> _What the task requires_
Copy the records exactly, every one of them.

Stored data entries
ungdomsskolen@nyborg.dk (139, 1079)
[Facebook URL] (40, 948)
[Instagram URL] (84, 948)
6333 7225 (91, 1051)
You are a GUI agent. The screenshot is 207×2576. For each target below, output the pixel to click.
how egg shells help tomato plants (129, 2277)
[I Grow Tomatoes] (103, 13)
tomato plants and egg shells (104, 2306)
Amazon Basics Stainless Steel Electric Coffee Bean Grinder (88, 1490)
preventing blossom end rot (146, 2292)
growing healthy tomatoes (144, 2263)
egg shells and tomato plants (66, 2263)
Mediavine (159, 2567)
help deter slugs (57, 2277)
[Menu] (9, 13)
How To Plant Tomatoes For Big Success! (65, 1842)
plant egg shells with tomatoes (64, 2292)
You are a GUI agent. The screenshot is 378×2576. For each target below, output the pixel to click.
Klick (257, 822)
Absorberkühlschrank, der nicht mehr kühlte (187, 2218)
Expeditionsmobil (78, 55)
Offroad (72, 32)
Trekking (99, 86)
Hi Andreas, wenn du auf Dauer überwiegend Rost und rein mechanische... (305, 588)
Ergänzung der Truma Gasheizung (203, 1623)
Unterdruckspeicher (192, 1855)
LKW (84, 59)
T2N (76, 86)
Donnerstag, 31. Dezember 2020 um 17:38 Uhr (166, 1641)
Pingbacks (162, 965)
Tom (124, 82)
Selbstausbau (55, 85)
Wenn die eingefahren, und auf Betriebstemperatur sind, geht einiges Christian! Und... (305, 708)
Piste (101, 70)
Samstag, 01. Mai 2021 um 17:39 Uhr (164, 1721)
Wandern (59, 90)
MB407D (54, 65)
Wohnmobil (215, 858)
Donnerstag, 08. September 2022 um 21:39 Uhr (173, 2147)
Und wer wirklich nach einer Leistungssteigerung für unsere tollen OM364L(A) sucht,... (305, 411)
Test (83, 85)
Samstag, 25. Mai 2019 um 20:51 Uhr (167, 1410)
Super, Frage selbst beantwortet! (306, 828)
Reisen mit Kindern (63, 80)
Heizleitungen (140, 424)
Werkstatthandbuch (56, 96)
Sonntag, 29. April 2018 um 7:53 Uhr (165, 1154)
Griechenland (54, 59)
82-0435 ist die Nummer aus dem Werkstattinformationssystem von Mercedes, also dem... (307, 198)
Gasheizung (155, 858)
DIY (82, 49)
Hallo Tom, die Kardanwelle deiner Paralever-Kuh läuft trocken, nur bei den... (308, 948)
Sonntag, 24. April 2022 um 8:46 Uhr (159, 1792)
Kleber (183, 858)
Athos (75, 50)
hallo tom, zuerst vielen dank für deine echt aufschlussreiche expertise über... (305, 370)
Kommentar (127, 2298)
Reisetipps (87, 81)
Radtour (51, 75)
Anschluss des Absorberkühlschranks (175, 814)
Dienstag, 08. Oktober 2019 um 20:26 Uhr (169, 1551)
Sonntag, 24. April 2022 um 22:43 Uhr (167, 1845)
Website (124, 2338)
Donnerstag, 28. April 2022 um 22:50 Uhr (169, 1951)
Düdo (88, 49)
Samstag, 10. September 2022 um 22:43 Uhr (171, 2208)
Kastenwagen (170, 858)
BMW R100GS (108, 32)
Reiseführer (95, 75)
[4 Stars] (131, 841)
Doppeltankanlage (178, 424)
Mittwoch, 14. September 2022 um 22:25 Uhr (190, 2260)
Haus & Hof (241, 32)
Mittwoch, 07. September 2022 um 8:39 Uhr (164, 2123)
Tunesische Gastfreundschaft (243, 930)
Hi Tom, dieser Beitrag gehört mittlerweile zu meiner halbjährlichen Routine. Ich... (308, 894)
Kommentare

> _Exercise solution_
ungdomsskolen@nyborg.dk (139, 1079)
[Facebook URL] (40, 948)
[Instagram URL] (84, 948)
6333 7225 (91, 1051)
You are a GUI agent. The screenshot is 207×2576. For each target below, output the pixel to click.
how egg shells help tomato plants (129, 2277)
[I Grow Tomatoes] (103, 13)
tomato plants and egg shells (104, 2306)
Amazon Basics Stainless Steel Electric Coffee Bean Grinder (88, 1490)
preventing blossom end rot (146, 2292)
growing healthy tomatoes (144, 2263)
egg shells and tomato plants (66, 2263)
Mediavine (159, 2567)
help deter slugs (57, 2277)
[Menu] (9, 13)
How To Plant Tomatoes For Big Success! (65, 1842)
plant egg shells with tomatoes (64, 2292)
You are a GUI agent. The screenshot is 378×2576. For each target below, output the pixel to click.
Klick (257, 822)
Absorberkühlschrank, der nicht mehr kühlte (187, 2218)
Expeditionsmobil (78, 55)
Offroad (72, 32)
Trekking (99, 86)
Hi Andreas, wenn du auf Dauer überwiegend Rost und rein mechanische... (305, 588)
Ergänzung der Truma Gasheizung (203, 1623)
Unterdruckspeicher (192, 1855)
LKW (84, 59)
T2N (76, 86)
Donnerstag, 31. Dezember 2020 um 17:38 Uhr (166, 1641)
Pingbacks (162, 965)
Tom (124, 82)
Selbstausbau (55, 85)
Wenn die eingefahren, und auf Betriebstemperatur sind, geht einiges Christian! Und... (305, 708)
Piste (101, 70)
Samstag, 01. Mai 2021 um 17:39 Uhr (164, 1721)
Wandern (59, 90)
MB407D (54, 65)
Wohnmobil (215, 858)
Donnerstag, 08. September 2022 um 21:39 Uhr (173, 2147)
Und wer wirklich nach einer Leistungssteigerung für unsere tollen OM364L(A) sucht,... (305, 411)
Test (83, 85)
Samstag, 25. Mai 2019 um 20:51 Uhr (167, 1410)
Super, Frage selbst beantwortet! (306, 828)
Reisen mit Kindern (63, 80)
Heizleitungen (140, 424)
Werkstatthandbuch (56, 96)
Sonntag, 29. April 2018 um 7:53 Uhr (165, 1154)
Griechenland (54, 59)
82-0435 ist die Nummer aus dem Werkstattinformationssystem von Mercedes, also dem... (307, 198)
Gasheizung (155, 858)
DIY (82, 49)
Hallo Tom, die Kardanwelle deiner Paralever-Kuh läuft trocken, nur bei den... (308, 948)
Sonntag, 24. April 2022 um 8:46 Uhr (159, 1792)
Kleber (183, 858)
Athos (75, 50)
hallo tom, zuerst vielen dank für deine echt aufschlussreiche expertise über... (305, 370)
Kommentar (127, 2298)
Reisetipps (87, 81)
Radtour (51, 75)
Anschluss des Absorberkühlschranks (175, 814)
Dienstag, 08. Oktober 2019 um 20:26 Uhr (169, 1551)
Sonntag, 24. April 2022 um 22:43 Uhr (167, 1845)
Website (124, 2338)
Donnerstag, 28. April 2022 um 22:50 Uhr (169, 1951)
Düdo (88, 49)
Samstag, 10. September 2022 um 22:43 Uhr (171, 2208)
Kastenwagen (170, 858)
BMW R100GS (108, 32)
Reiseführer (95, 75)
[4 Stars] (131, 841)
Doppeltankanlage (178, 424)
Mittwoch, 14. September 2022 um 22:25 Uhr (190, 2260)
Haus & Hof (241, 32)
Mittwoch, 07. September 2022 um 8:39 Uhr (164, 2123)
Tunesische Gastfreundschaft (243, 930)
Hi Tom, dieser Beitrag gehört mittlerweile zu meiner halbjährlichen Routine. Ich... (308, 894)
Kommentare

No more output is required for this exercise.